En los fundamentos de la norma, el Ejecutivo sostuvo que existe una "crisis institucional" derivada del elevado número de cargos judiciales vacantes y que la demora en su cobertura afecta el funcionamiento de los tribunales y la duración de los procesos. En ese marco, argumentó que algunos procedimientos administrativos previos a la nominación presidencial duplicaban instancias de control y participación que ya se desarrollan en el Senado durante el tratamiento de los pliegos.
Qué cambia con el decreto
Entre las principales modificaciones, el decreto elimina artículos que contemplaban mecanismos de observaciones ciudadanas y otras instancias administrativas previas a la elevación de candidaturas para la Corte Suprema, jueces federales, fiscales y defensores públicos.

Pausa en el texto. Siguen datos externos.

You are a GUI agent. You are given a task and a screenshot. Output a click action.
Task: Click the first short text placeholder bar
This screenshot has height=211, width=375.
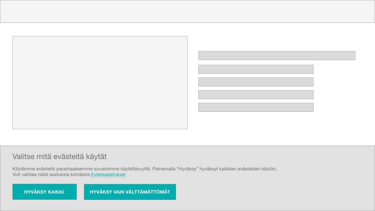pos(256,69)
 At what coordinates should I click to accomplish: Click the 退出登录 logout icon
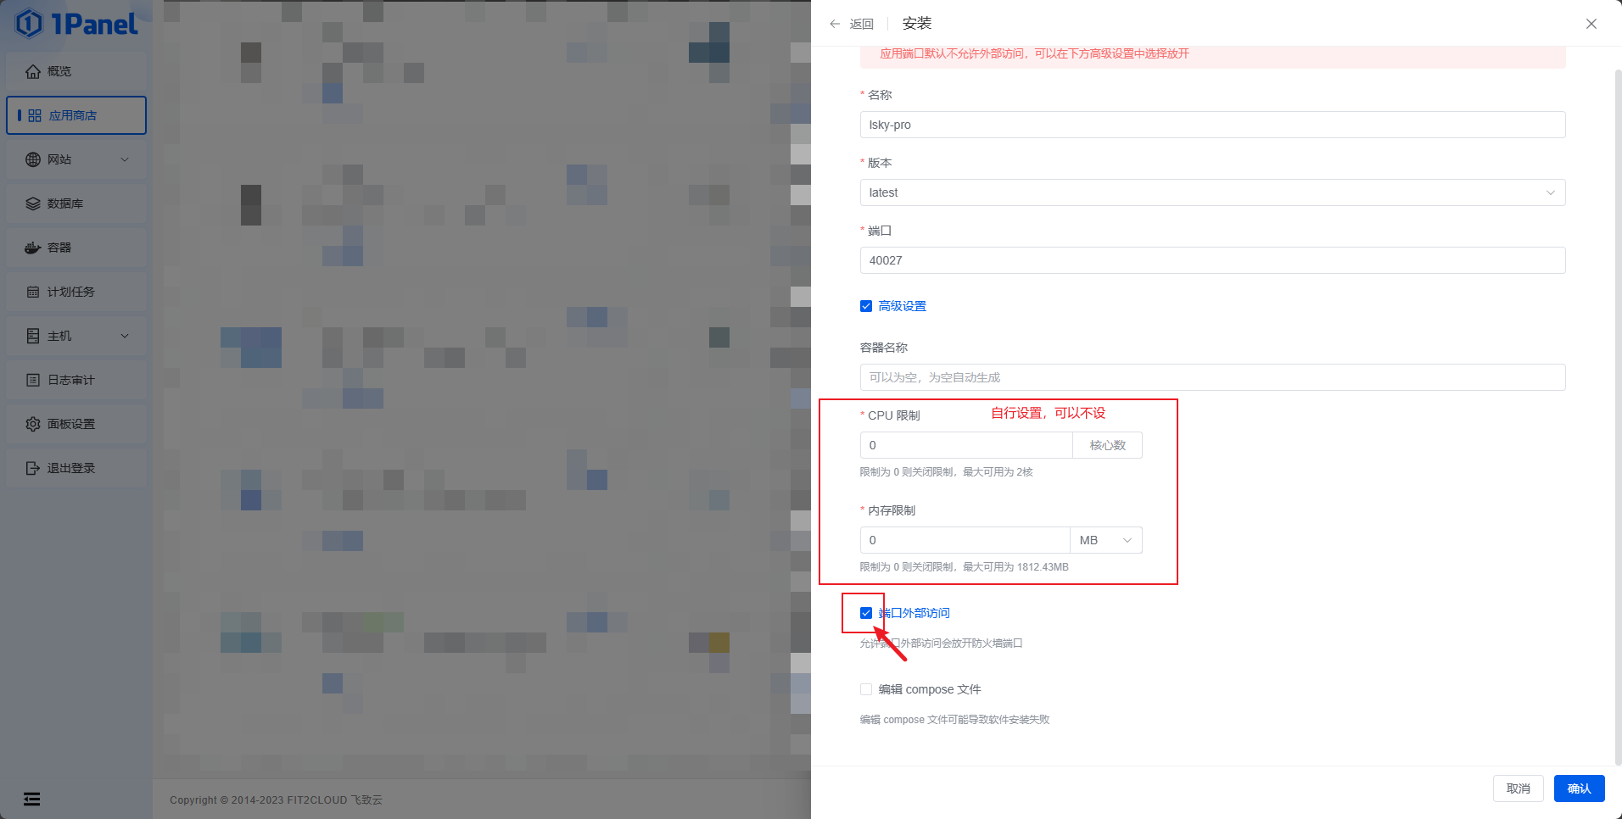(33, 468)
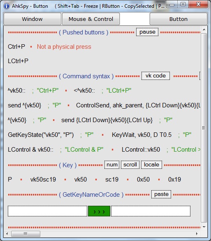Click the AhkSpy info icon in title bar

(7, 6)
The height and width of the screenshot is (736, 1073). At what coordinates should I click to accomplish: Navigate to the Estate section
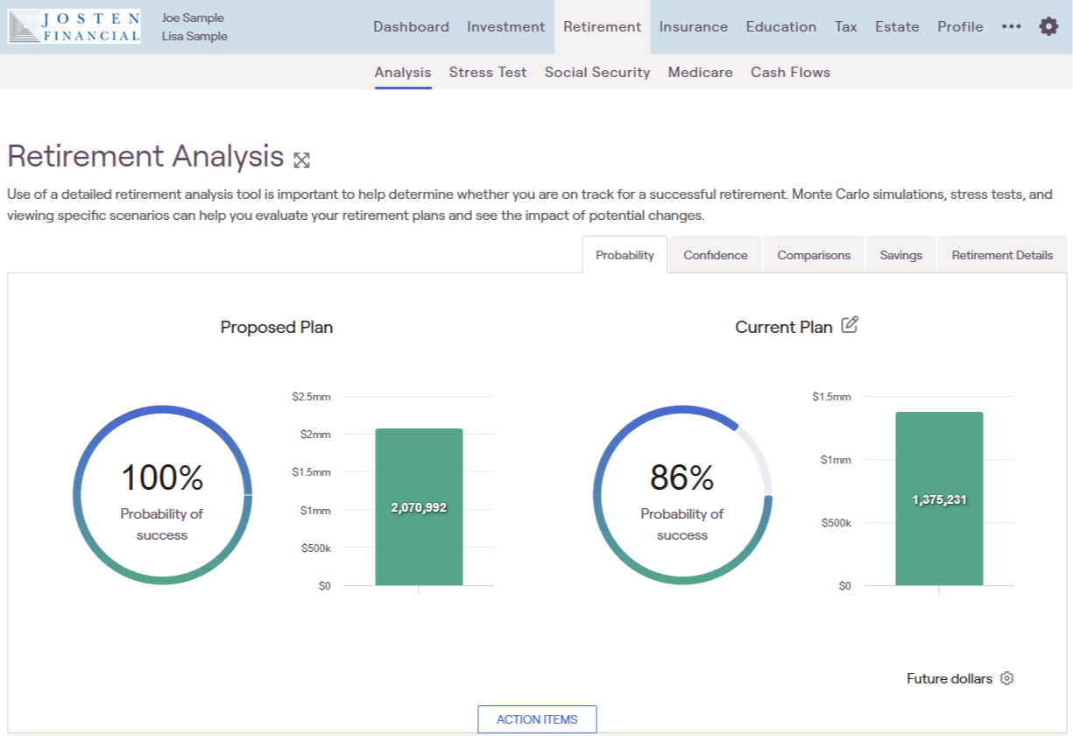click(897, 26)
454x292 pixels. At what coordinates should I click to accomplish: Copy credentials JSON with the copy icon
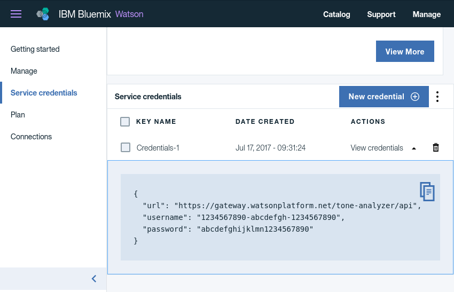[427, 191]
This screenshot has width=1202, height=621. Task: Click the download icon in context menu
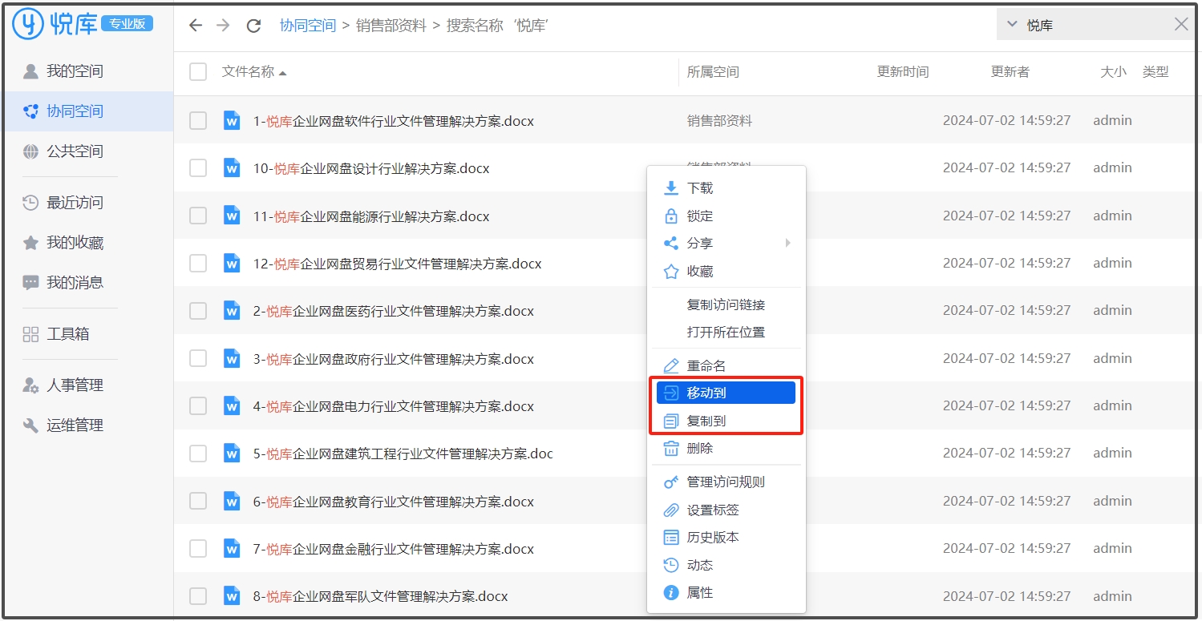671,188
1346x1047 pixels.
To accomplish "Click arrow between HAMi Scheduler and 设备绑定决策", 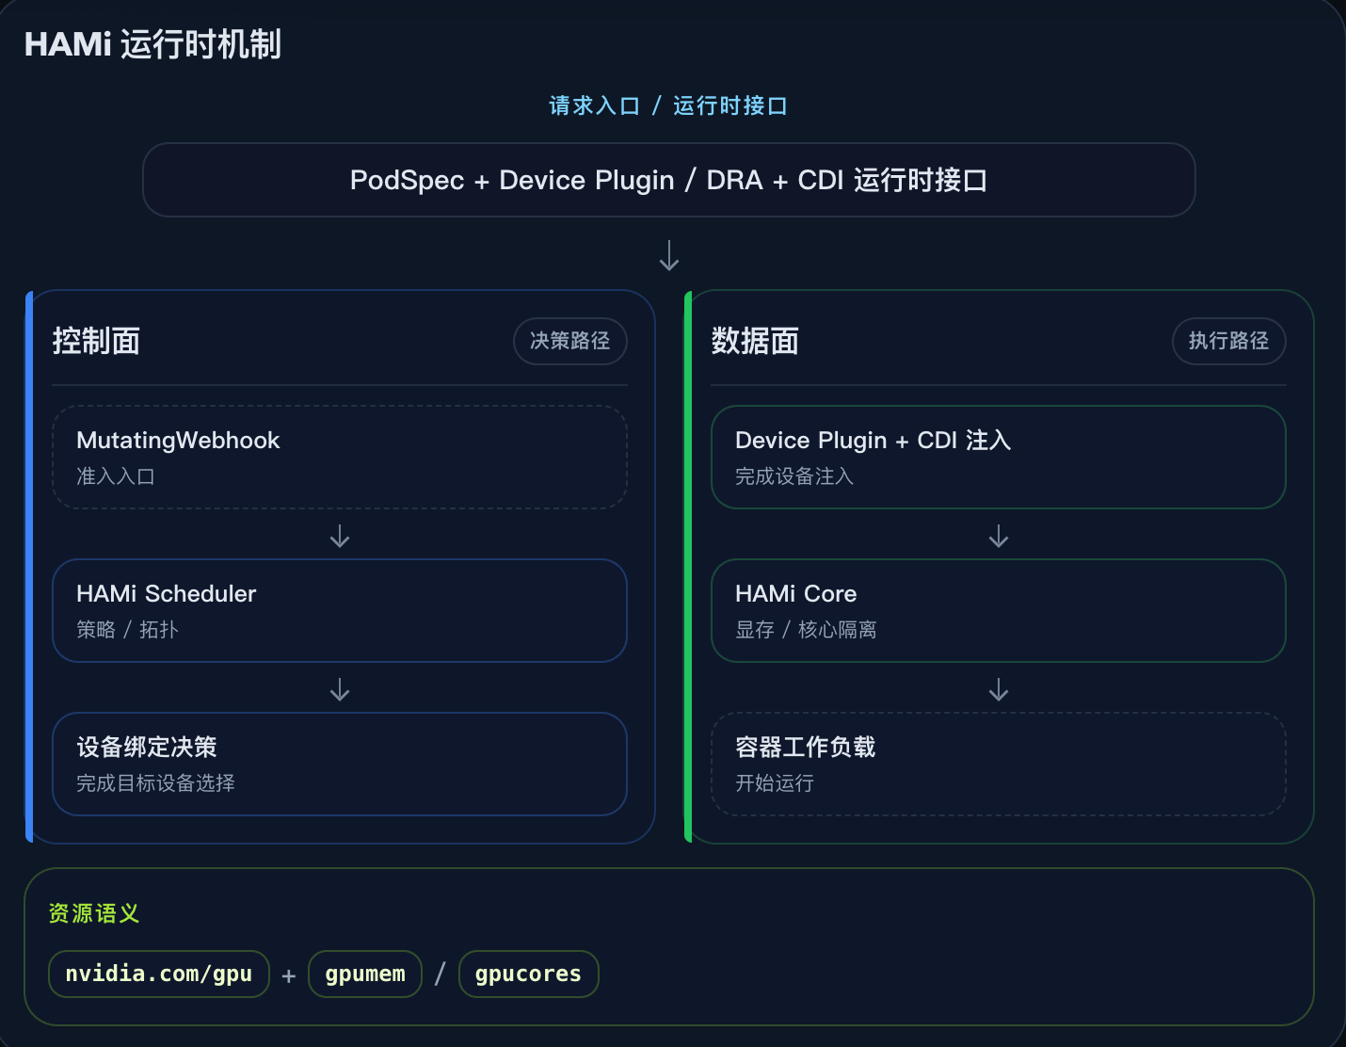I will 340,690.
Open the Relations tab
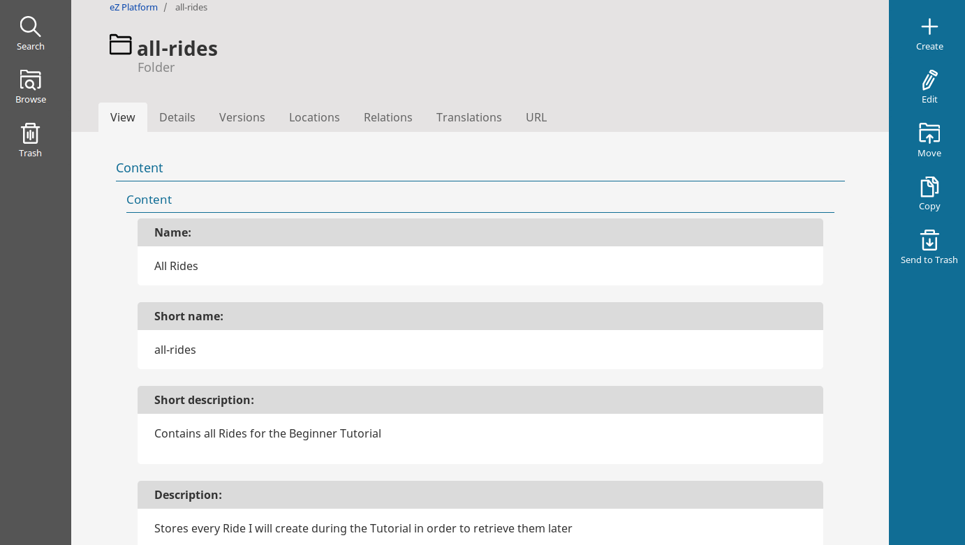 pyautogui.click(x=388, y=117)
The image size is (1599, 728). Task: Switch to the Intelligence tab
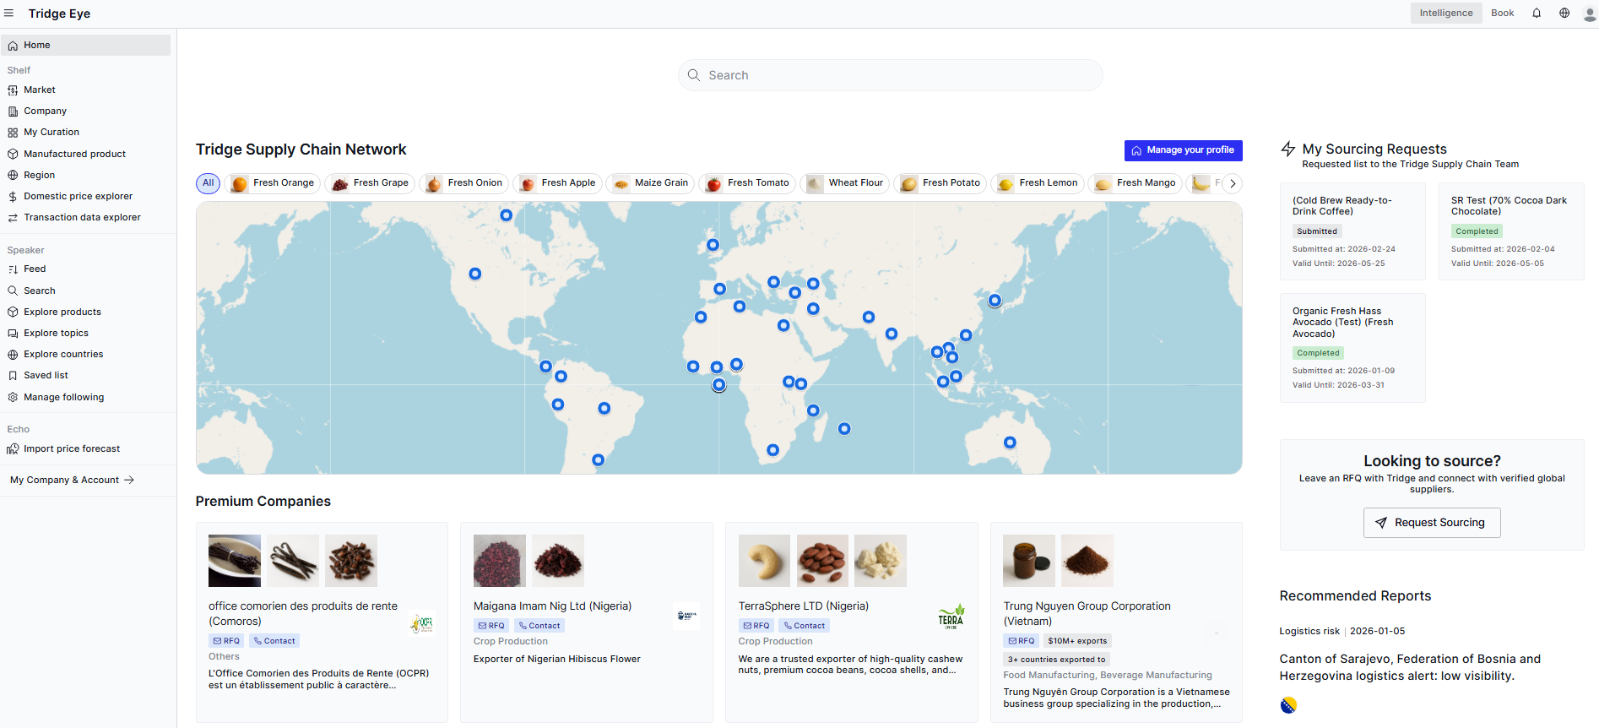[x=1445, y=14]
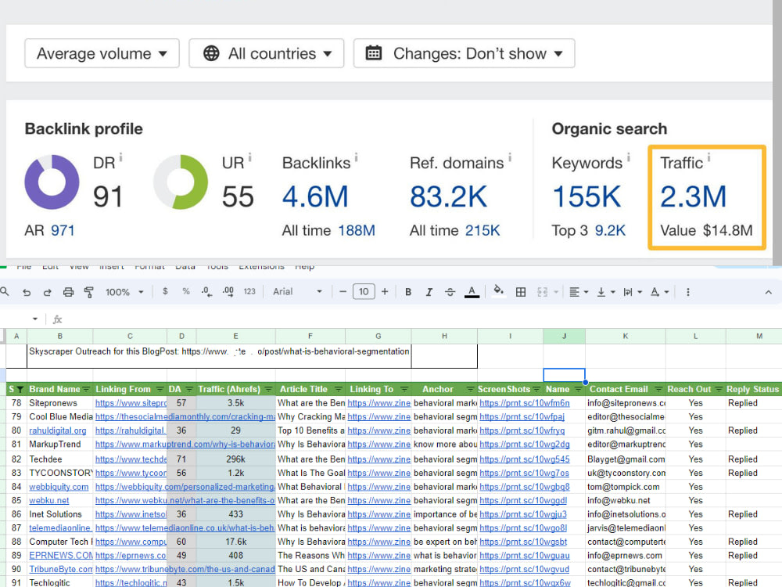Open the Changes: Don't show dropdown
782x587 pixels.
coord(464,53)
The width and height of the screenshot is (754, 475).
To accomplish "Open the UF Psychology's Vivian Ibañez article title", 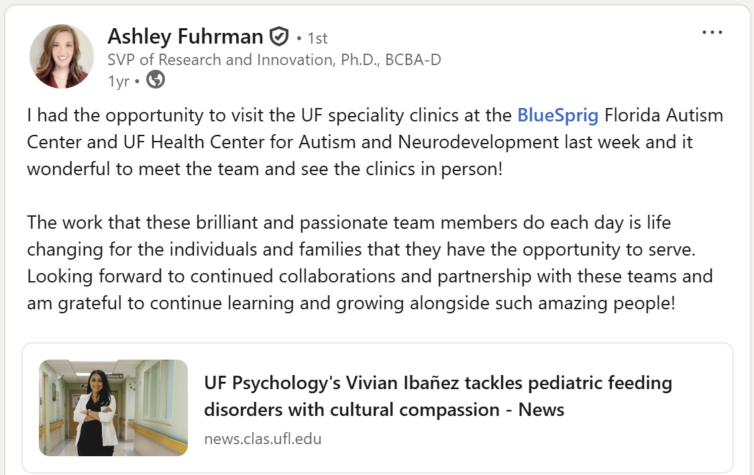I will coord(438,396).
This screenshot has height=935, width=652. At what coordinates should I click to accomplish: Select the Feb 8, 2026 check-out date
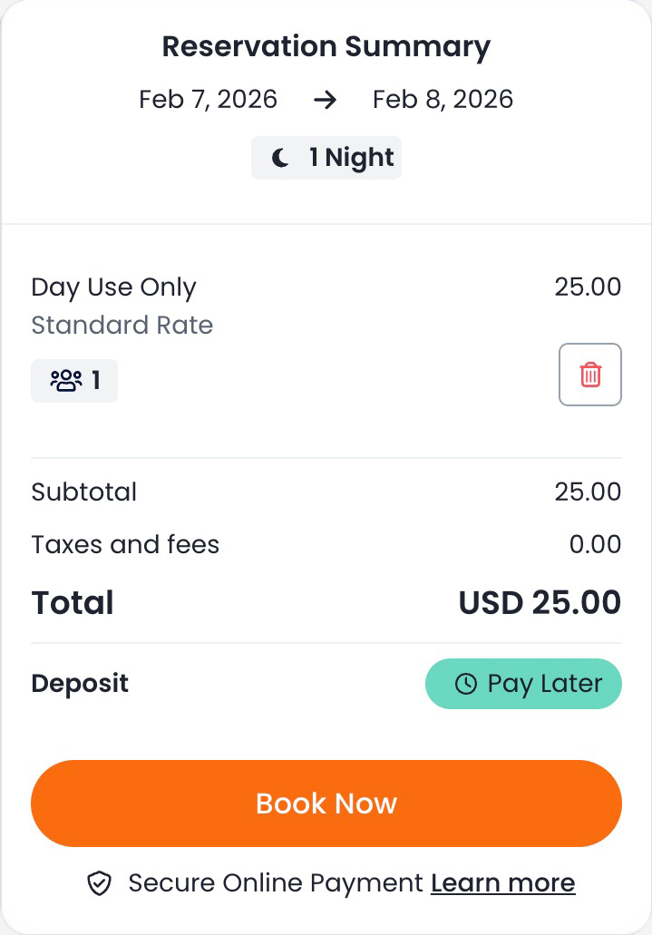(x=443, y=99)

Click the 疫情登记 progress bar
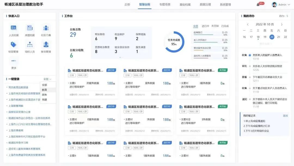tap(203, 35)
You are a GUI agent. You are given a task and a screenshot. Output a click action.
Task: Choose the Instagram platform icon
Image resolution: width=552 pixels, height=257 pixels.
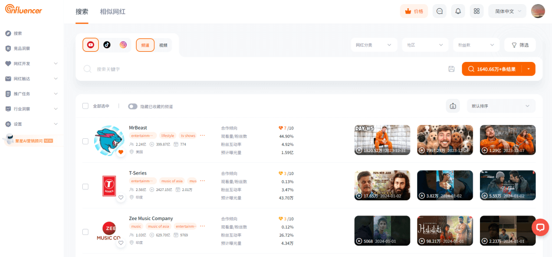tap(123, 45)
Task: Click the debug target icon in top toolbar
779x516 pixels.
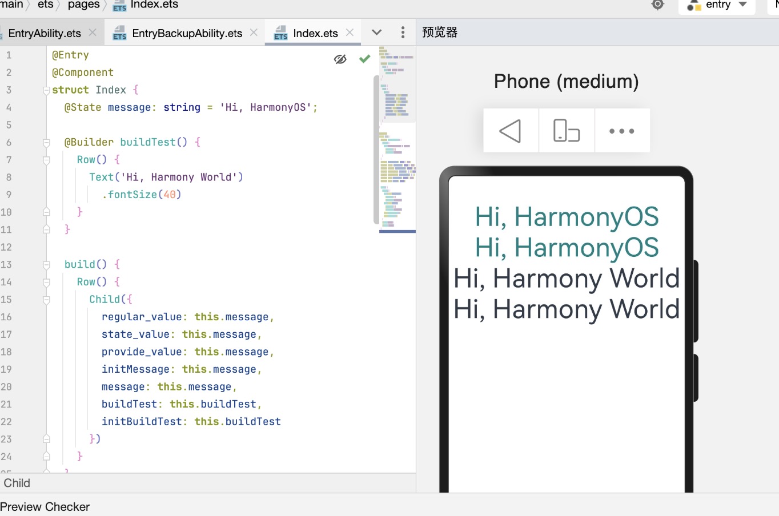Action: (658, 5)
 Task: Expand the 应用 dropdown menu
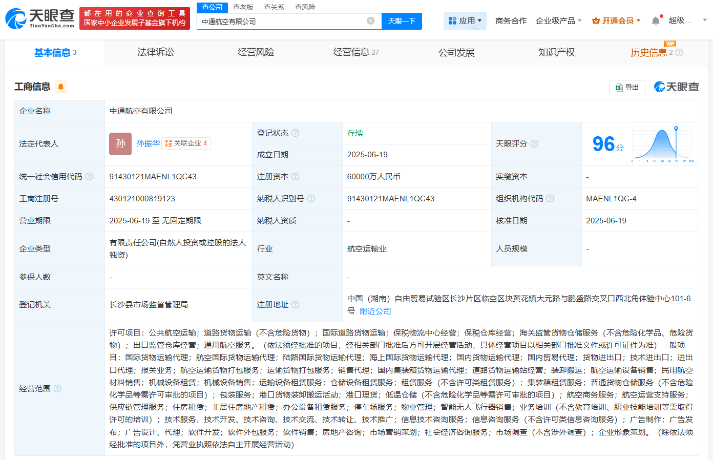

A partir de ahora, cuando se produzca una vacante en la Corte Suprema, el Poder Ejecutivo deberá publicar en el Boletín Oficial y en la página web del Ministerio de Justicia —durante tres días— el nombre y los antecedentes curriculares de los postulantes considerados. Estos deberán presentar declaraciones juradas patrimoniales y documentación sobre posibles conflictos de intereses, incluyendo sociedades, asociaciones civiles, estudios jurídicos y clientes con los que hayan tenido relación durante los últimos ocho años.
El Senado mantiene su rol
El decreto preserva la intervención del Senado de la Nación, que continuará siendo el organismo encargado de otorgar o rechazar los acuerdos constitucionales requeridos para la designación de magistrados. El Gobierno argumentó que es en esa instancia donde se garantizan la publicidad, la transparencia y la participación ciudadana.
La Agencia de Recaudación y Control Aduanero (ARCA) seguirá interviniendo con informes sobre el cumplimiento de obligaciones impositivas y previsionales de los candidatos, aunque deberá elaborarlos en un plazo máximo de cinco días desde su solicitud. El Ministerio de Justicia fue designado como autoridad de aplicación de los procedimientos modificados.
El argumento oficial
En los considerandos, el Ejecutivo sostuvo que la reforma busca "remover trámites procedimentales innecesarios y etapas duplicadas" para restaurar el dinamismo del proceso constitucional de designación de magistrados. Según la norma, los mecanismos de publicidad y control ciudadano no desaparecen, sino que quedan concentrados en el tratamiento de los pliegos dentro del Senado, donde continuarán realizándose audiencias públicas y evaluaciones de los candidatos propuestos.